◆ **DATA LISTING**:
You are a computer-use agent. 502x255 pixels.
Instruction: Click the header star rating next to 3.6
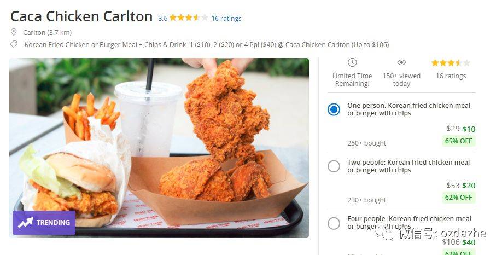(x=189, y=18)
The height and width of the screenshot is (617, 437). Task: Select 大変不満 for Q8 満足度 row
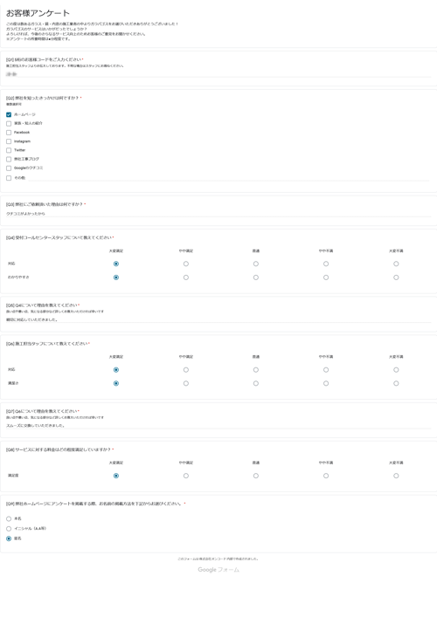coord(396,476)
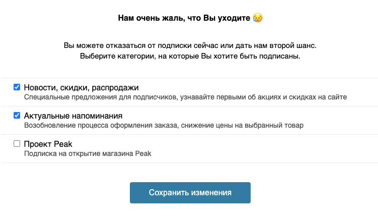Click the divider between Новости and Актуальные напоминания rows
The height and width of the screenshot is (218, 378).
pos(190,106)
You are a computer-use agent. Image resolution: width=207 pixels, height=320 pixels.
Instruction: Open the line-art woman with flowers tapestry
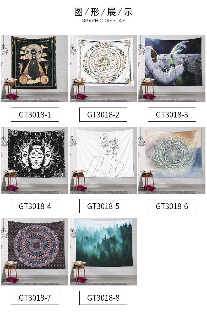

◆ **PROBLEM TO WORK ON**: Beginning with the line that contains "Instruction: Click the" and ending with the final line of the entries, every line must be copied exactly; the pictures must not.

◆ **COMPLETED EXERCISE**:
Instruction: Click the header star rating next to 3.6
(x=189, y=18)
The height and width of the screenshot is (617, 437). Task: Select 大変不満 for Q8 満足度 row
coord(396,476)
Click the divider between Новости and Актуальные напоминания rows
The height and width of the screenshot is (218, 378).
pos(190,106)
You are a computer-use agent. Image resolution: width=207 pixels, height=320 pixels.
Instruction: Open the line-art woman with flowers tapestry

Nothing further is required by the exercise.